* **DOCUMENT**:
Photo 1 (TMAX 400 @ 400 iso) - The worst of the rolls, perhaps due to the fact this roll had more contrast. It's all over but the sky is the easiest area to spot (enlarge the image).
dmXfUeQ.jpg


Photo 2 (Delta 400 @ 400 iso) - Not as bad... but it does look like something is there... Lower contrast negative. Most apparent in the upper left corner (enlarge the image).
3UNoN2J.jpg



Photo 3 (Delta 400 @ 400 iso) - Not too bad, maybe it's not even the same thing and its just normal grain/scan effects? Lower contrast negative... The darker parts of the sky might be the area affected (enlarge the image).
KsLKdGP.jpg


The 3 photos come from 3 different rolls of film developed the same way using the same fixer and developer concentrate from the same bottle. The fixer (TF-4) and developer (DD-X) are relatively fresh (within the past month or two). The LFN Wetting Agent I use in the final rinse is about 1 year old, is that problematic?

General development method:
1) 100ml DD-X + 400ml of distilled water at 20c poured into the tank. Developed for 8 mins with 4 rotations of the tank each minute, tapping the tank to remove air bubbles, then emptied.
2) 2 mins of running tap water at ~20c (not exact give or take a few degrees) as a stop. Then, filled the tank twice with tap water and agitated for 30 seconds, then emptied.
3) Poured in 500ml of the TF-4 fixer (mixed with liquid concentrate and distilled water, working solution previously used < 10 times). Rotated tank 2 times every 15 seconds for 6 mins, tapping the tank each time to remove air bubbles, then emptied.
4) Ran tap water at ~20c for 5 minutes as a rinse, then emptied.
5) Poured in 500ml of distilled water + 2-3 drops of LFN wetting agent, agitated for 30 seconds as a final rinse.

* **PROBLEMS TO WORK ON**:
**1.** Answer from the film development post:
(a) Which film stock was used for Photo 1?
(b) For how many minutes was the film developed in DD-X?
(c) How old is the LFN Wetting Agent used in the final rinse?
**2.** Can you pull out the passage of the film development post, starting with "Photo 3 (Delta" and going on through "tank to remove air bubbles, then emptied."?
The data after the film development post is separate material with no connection to it.

* **RECORDS SUPPLIED**:
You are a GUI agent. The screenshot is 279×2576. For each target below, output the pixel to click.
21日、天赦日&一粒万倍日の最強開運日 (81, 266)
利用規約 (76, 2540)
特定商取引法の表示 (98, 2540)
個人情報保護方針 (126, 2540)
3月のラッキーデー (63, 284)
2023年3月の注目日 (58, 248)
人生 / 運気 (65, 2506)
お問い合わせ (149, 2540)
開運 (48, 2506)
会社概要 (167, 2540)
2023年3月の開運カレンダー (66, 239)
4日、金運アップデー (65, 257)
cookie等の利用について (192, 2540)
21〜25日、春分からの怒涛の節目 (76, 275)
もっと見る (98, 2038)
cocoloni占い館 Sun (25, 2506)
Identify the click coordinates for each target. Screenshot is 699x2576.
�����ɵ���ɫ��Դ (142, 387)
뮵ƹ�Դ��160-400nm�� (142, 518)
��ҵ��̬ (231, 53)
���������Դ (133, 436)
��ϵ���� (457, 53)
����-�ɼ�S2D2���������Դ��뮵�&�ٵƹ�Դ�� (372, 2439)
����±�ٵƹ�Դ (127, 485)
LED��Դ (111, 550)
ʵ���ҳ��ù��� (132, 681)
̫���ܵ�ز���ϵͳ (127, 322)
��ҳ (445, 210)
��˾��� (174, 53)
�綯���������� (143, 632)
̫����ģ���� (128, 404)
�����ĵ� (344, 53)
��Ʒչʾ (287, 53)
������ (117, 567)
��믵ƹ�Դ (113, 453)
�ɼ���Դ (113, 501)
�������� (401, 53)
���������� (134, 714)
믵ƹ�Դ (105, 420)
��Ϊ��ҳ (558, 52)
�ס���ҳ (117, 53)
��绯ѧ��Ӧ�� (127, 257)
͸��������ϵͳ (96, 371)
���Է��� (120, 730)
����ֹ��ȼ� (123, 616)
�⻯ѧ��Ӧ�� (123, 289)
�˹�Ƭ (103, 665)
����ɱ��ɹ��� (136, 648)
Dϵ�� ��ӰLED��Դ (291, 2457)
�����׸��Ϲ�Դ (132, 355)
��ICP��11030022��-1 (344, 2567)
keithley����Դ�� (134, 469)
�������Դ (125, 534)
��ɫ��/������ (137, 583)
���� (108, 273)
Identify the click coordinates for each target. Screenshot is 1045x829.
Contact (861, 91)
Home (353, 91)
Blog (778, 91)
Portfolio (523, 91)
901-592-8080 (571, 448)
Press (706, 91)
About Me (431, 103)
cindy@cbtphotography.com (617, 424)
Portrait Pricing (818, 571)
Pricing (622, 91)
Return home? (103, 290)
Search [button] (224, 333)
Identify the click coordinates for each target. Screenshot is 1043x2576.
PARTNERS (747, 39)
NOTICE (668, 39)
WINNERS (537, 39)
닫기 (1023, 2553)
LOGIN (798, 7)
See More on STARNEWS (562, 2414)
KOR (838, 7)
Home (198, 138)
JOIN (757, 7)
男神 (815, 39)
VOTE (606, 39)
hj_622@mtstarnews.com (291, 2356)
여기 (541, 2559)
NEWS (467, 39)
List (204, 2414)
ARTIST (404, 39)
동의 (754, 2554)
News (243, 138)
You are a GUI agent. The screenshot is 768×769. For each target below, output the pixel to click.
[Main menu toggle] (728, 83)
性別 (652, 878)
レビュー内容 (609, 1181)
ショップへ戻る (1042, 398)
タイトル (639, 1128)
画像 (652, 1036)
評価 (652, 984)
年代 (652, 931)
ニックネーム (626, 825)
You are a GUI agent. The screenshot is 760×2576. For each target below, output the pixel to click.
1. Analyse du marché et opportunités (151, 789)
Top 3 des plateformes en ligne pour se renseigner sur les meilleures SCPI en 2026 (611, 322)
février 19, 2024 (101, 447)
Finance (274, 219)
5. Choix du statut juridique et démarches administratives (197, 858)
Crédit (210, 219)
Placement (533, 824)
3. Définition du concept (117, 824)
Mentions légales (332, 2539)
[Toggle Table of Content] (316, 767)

* **TASK-BY-TASK ANSWERS**:
**1.**
(a) TMAX 400
(b) 8 minutes
(c) About 1 year old

**2.**
Photo 3 (Delta 400 @ 400 iso) - Not too bad, maybe it's not even the same thing and its just normal grain/scan effects? Lower contrast negative... The darker parts of the sky might be the area affected (enlarge the image).
KsLKdGP.jpg


The 3 photos come from 3 different rolls of film developed the same way using the same fixer and developer concentrate from the same bottle. The fixer (TF-4) and developer (DD-X) are relatively fresh (within the past month or two). The LFN Wetting Agent I use in the final rinse is about 1 year old, is that problematic?

General development method:
1) 100ml DD-X + 400ml of distilled water at 20c poured into the tank. Developed for 8 mins with 4 rotations of the tank each minute, tapping the tank to remove air bubbles, then emptied.